_Stated exercise_
Give back the text lines of every item below word for word, leaving out the pictures.

_Rows_
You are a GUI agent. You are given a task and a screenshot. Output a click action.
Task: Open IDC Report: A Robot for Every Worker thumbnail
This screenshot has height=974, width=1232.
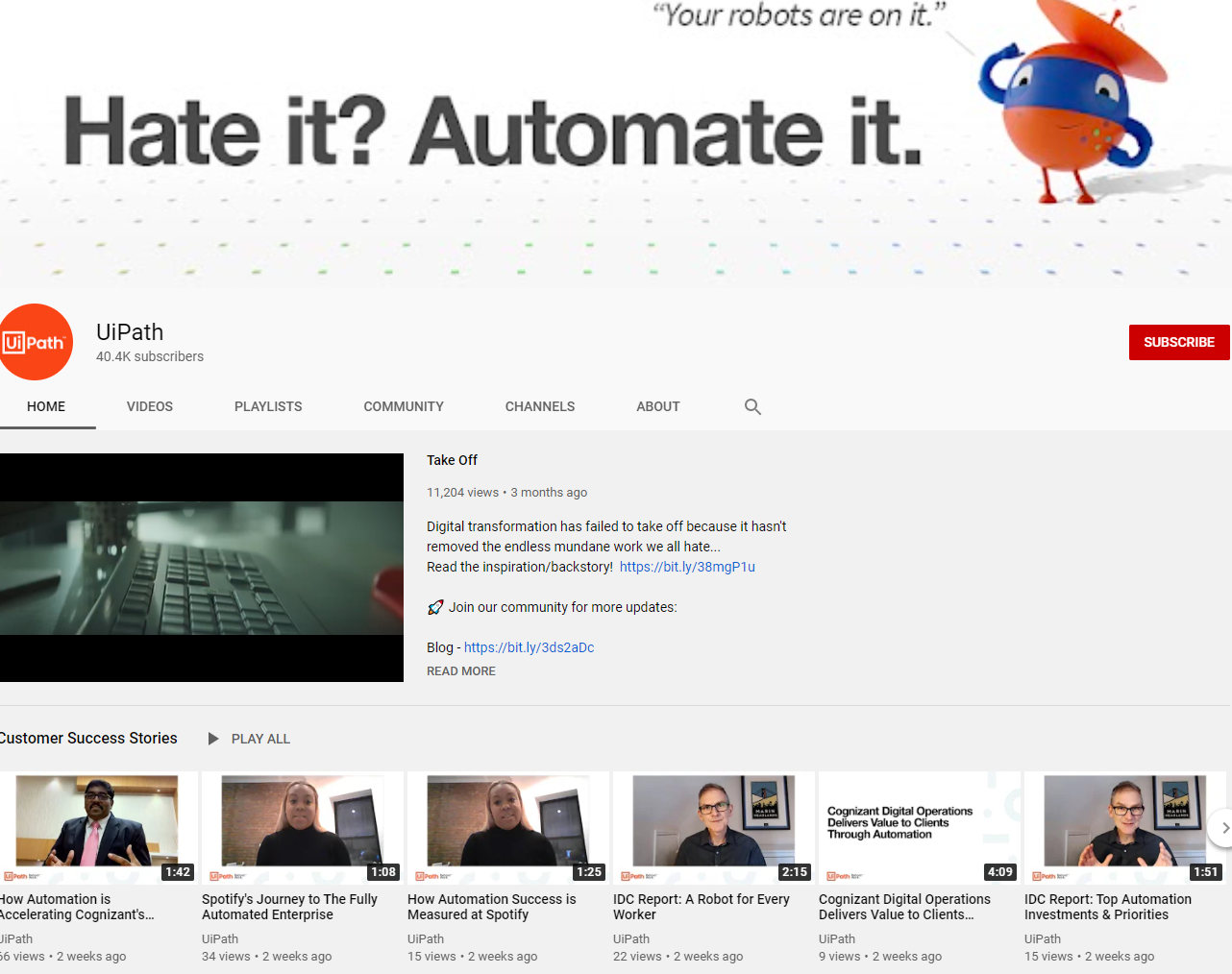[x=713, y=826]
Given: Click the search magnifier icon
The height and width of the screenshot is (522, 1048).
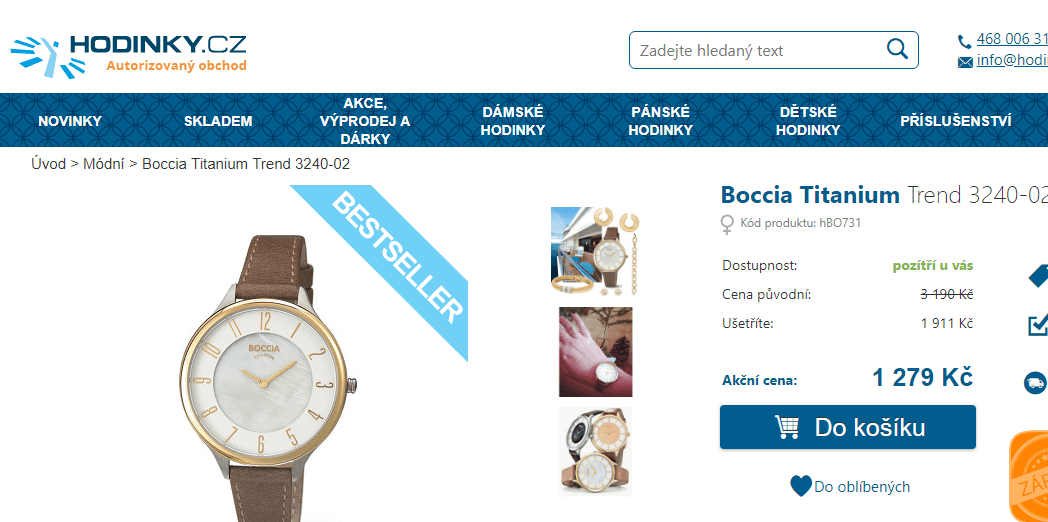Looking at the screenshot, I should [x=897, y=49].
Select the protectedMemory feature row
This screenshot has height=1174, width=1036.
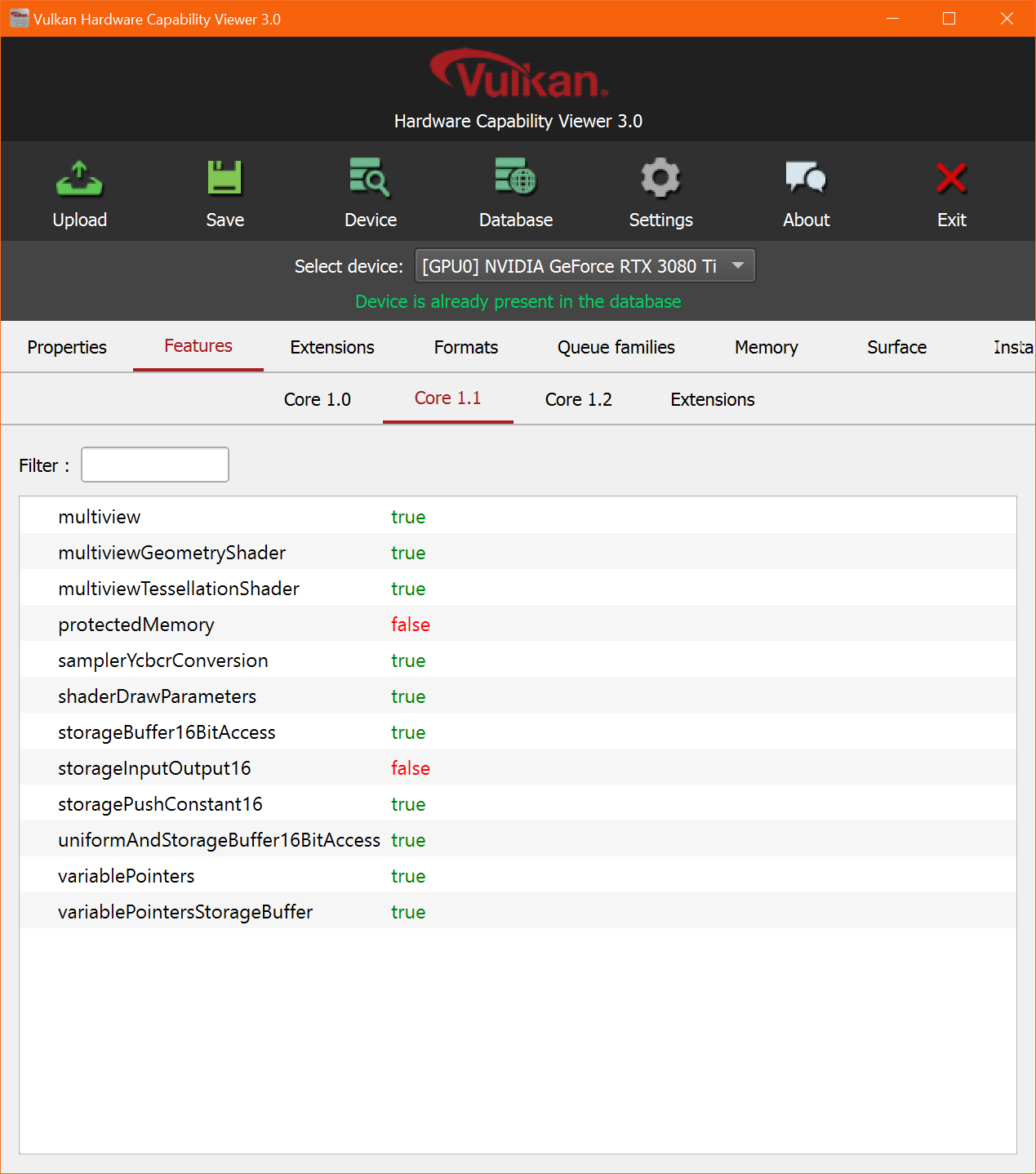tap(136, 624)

_Solution to this problem_
You are a GUI agent. You are given a task and a screenshot. Output a click action.
Task: Open IDC Report: A Robot for Every Worker thumbnail
This screenshot has height=974, width=1232.
[x=713, y=826]
Given: Click the search magnifier icon
The height and width of the screenshot is (522, 1048).
Looking at the screenshot, I should [x=897, y=49].
Select the protectedMemory feature row
This screenshot has height=1174, width=1036.
tap(136, 624)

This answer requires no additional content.